Y'know, my cousins would kill me for calling them "aboriginals"--they're Indians.


----------



## ArtistSeries (Nov 8, 2004)

Vandave said:


> I'm glad somebody's paying the UN to point out the obvious, which is that our current system isn't working.
> 
> Increasing EI, minimum wage and social assistance isn't going to do anything when the fundamental problem lies elsewhere.
> 
> High paying jobs aren't going to be on the reserves. The good jobs are always going to be in the cities.


There was a little more to the memo... but I'm not expecting much this evening in the way of debate... I can't believe that the smarter comments have come from you this evening... :yawn:


----------



## Mrsam (Jan 14, 2006)

« MannyP Design » said:


> I don't know about the rest of you, but I haven't done anything to them.


I don't recall doing anything to them either, I find it ridiculous that billions of tax dollars go into these reserves. I;m not in anyway saying "all native people are bad" or anything like that, I work with a few natives and they are awsome, but it really seems like the reserves aren't working maybe those tax dollars would be better spent halping natives intergrate into society..


----------



## MacNutt (Jan 16, 2002)

The reserves are a total dead end. A social cul-de-sac that isn't easily left. I doubt if any of us could stay sane in a sitation like that.

The real world is out there. It can be dealt with. Why would we even THINK to limit any single group to what amounts to be a stagnant concentration camp-like existence?

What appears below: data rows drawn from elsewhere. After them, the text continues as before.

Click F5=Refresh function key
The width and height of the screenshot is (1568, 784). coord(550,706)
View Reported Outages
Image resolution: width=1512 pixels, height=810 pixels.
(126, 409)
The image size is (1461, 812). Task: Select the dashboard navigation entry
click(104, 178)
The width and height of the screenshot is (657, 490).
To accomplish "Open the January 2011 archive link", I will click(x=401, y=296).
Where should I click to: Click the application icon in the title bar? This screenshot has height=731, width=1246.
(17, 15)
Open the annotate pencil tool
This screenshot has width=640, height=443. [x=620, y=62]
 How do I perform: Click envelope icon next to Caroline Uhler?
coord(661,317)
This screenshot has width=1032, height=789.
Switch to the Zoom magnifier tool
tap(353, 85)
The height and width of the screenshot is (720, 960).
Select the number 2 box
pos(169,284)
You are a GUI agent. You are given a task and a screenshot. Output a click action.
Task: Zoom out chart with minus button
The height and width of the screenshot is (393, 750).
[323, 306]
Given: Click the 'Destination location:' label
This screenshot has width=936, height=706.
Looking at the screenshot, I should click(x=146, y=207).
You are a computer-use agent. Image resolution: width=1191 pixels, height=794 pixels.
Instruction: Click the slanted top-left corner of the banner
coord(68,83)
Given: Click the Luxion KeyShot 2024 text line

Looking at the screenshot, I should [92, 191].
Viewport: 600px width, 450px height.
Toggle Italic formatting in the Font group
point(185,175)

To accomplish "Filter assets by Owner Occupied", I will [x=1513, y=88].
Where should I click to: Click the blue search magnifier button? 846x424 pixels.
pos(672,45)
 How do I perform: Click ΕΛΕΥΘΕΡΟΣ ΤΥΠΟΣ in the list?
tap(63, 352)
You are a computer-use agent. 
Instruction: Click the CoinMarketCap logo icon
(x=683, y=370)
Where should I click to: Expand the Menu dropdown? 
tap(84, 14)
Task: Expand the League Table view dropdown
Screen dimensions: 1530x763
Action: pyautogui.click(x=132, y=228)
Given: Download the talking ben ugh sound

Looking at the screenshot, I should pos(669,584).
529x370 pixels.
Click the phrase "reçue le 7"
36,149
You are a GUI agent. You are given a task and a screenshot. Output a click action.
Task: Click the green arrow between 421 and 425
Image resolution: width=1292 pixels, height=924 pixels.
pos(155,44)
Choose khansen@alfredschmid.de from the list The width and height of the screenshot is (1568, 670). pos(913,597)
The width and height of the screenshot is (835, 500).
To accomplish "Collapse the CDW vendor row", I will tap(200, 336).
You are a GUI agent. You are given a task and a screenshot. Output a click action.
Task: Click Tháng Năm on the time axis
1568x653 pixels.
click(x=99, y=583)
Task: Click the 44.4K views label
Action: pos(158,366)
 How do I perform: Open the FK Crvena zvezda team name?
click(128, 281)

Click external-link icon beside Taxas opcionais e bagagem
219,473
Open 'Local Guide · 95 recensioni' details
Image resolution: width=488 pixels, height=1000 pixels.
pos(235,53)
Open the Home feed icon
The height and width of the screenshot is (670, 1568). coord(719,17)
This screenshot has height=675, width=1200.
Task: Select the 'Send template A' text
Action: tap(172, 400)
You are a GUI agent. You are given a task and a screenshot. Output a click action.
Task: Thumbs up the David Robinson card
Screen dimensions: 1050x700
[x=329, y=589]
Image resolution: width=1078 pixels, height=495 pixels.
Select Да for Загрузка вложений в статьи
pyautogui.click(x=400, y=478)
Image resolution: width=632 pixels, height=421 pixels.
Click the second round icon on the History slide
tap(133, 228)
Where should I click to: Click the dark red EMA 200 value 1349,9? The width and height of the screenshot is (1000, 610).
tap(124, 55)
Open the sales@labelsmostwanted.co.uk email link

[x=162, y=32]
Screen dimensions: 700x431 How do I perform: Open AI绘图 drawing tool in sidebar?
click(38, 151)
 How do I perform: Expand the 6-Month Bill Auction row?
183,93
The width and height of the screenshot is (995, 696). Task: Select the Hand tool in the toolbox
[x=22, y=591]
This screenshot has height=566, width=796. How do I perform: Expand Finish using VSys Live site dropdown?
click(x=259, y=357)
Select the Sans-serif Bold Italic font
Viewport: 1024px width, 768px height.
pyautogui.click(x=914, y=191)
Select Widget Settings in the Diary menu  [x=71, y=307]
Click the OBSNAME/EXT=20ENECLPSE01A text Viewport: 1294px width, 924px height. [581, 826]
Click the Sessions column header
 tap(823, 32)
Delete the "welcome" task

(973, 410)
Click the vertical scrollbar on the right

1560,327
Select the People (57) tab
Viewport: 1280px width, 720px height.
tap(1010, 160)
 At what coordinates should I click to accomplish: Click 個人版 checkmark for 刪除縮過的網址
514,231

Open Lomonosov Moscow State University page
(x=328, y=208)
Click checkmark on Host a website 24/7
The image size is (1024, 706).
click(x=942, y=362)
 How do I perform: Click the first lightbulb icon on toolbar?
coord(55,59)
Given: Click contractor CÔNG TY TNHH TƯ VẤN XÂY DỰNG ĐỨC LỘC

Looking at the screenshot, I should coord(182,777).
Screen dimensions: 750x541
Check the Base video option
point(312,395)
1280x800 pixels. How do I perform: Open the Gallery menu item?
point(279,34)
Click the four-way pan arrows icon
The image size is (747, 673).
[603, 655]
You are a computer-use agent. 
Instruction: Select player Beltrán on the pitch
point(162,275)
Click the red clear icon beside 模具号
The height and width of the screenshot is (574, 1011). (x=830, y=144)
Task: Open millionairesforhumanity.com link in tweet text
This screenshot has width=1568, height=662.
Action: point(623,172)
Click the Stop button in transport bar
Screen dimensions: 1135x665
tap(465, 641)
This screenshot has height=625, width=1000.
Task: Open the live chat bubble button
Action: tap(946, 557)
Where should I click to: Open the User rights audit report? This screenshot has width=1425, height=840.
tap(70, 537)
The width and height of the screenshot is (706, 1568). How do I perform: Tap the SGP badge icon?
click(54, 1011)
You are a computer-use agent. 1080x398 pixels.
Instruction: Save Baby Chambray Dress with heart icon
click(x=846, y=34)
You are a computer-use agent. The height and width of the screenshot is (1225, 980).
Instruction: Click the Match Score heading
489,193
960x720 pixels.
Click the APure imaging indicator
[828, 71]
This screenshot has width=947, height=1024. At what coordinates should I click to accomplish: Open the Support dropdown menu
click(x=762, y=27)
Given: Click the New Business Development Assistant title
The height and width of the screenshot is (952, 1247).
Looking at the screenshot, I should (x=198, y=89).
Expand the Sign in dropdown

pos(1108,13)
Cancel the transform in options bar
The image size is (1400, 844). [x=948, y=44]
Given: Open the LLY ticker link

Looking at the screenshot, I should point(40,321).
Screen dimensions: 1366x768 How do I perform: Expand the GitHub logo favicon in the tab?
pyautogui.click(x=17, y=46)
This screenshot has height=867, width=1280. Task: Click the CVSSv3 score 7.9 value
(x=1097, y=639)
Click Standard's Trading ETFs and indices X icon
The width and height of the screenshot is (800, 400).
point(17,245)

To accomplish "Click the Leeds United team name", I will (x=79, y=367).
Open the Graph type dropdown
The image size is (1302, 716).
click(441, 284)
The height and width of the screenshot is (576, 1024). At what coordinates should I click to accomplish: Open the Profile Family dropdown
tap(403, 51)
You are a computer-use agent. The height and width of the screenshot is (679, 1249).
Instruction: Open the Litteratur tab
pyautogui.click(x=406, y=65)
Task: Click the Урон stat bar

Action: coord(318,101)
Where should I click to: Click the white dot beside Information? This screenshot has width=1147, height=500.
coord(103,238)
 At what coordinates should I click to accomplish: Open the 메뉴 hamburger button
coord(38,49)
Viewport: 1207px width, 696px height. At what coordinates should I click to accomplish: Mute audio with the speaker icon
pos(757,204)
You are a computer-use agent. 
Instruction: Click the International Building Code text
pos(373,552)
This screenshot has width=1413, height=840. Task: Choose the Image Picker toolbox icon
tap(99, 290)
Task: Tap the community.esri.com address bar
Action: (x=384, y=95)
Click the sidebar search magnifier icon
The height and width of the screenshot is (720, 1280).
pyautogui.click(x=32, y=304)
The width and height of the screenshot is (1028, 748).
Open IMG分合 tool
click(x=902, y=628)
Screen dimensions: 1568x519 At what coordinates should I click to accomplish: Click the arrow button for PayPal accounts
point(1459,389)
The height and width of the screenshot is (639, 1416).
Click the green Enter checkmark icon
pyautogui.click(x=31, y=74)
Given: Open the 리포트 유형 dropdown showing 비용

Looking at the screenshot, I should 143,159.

I'd prtefer to see the reserve lands divided up amongst the people who now live on them. And we should then encourage all of the residents of those archaic relics of another era that we currently call "reserves" to actively join with the rest of our modern society.

As equals.


----------



## ArtistSeries (Nov 8, 2004)

Mrsam said:


> but it really seems like the reserves aren't working maybe those tax dollars would be better spent halping natives intergrate into society..


So you are favoring assimilation?


----------



## Mrsam (Jan 14, 2006)

ArtistSeries said:


> So you are favoring assimilation?


Yeah basicly.


----------



## Vandave (Feb 26, 2005)

ArtistSeries said:


> So you are favoring assimilation?


Canada is very multi-cultural. There is plenty of room for natives to keep their identity and culture while living amongst the rest of society.


----------



## Mrsam (Jan 14, 2006)

Vandave said:


> Canada is very multi-cultural. There is plenty of room for natives to keep their identity and culture while living amongst the rest of society.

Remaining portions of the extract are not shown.